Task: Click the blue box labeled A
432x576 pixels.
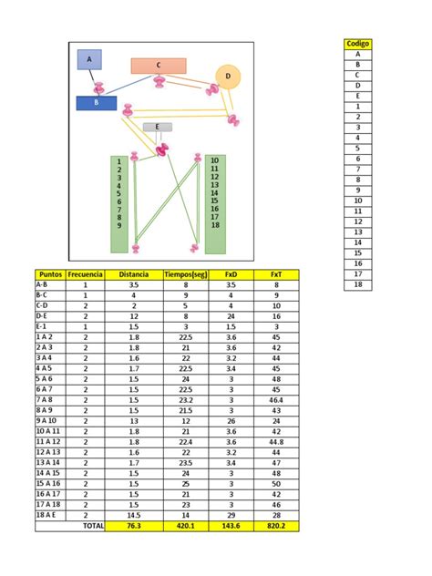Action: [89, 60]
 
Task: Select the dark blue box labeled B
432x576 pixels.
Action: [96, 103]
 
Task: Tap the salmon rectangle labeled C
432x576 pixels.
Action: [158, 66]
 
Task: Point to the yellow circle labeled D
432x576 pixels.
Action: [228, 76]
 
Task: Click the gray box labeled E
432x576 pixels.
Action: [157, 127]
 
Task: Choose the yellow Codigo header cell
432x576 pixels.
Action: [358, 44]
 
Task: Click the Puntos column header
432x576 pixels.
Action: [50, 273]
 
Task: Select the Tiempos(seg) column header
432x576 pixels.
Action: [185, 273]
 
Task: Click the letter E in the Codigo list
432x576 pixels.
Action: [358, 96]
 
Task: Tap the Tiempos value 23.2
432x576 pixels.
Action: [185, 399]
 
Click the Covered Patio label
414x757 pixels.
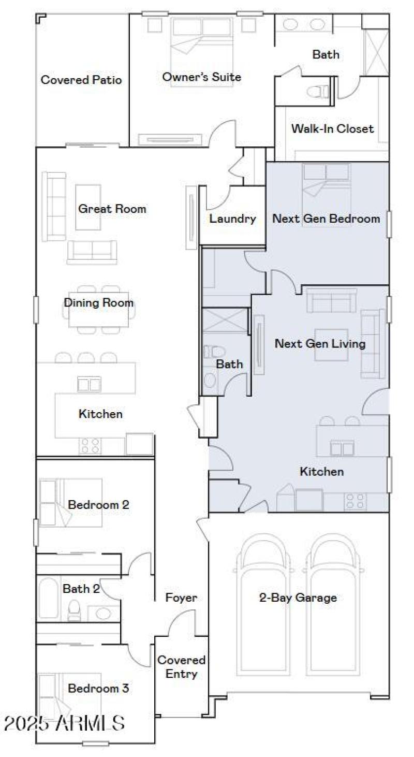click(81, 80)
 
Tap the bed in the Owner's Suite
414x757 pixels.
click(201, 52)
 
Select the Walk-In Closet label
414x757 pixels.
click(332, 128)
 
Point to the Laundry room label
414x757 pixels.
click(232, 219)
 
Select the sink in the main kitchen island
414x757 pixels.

▶ **Stated problem**: Retype every line of the listing above with nothing changed, leaving out the pictures.

▶ **Written solution**:
Task: Click the blue box labeled A
432x576 pixels.
Action: [89, 60]
 
Task: Select the dark blue box labeled B
432x576 pixels.
Action: [96, 103]
 
Task: Tap the salmon rectangle labeled C
432x576 pixels.
Action: [158, 66]
 
Task: Point to the yellow circle labeled D
432x576 pixels.
Action: [228, 76]
 
Task: Click the gray box labeled E
432x576 pixels.
Action: [157, 127]
 
Task: Choose the yellow Codigo header cell
432x576 pixels.
Action: [358, 44]
 
Task: Click the Puntos column header
432x576 pixels.
Action: [50, 273]
 
Task: Select the Tiempos(seg) column header
432x576 pixels.
Action: [185, 273]
 
Task: Click the letter E in the Codigo list
432x576 pixels.
Action: [358, 96]
 
Task: Tap the Tiempos value 23.2
432x576 pixels.
Action: [185, 399]
 
Click the Covered Patio label
414x757 pixels.
click(81, 80)
 
Tap the bed in the Owner's Suite
414x757 pixels.
click(201, 52)
 
Select the Walk-In Closet label
414x757 pixels.
click(332, 128)
 
Point to the Laundry room label
414x757 pixels.
click(232, 219)
 
Select the sink in the main kitchen island
414x757 pixels.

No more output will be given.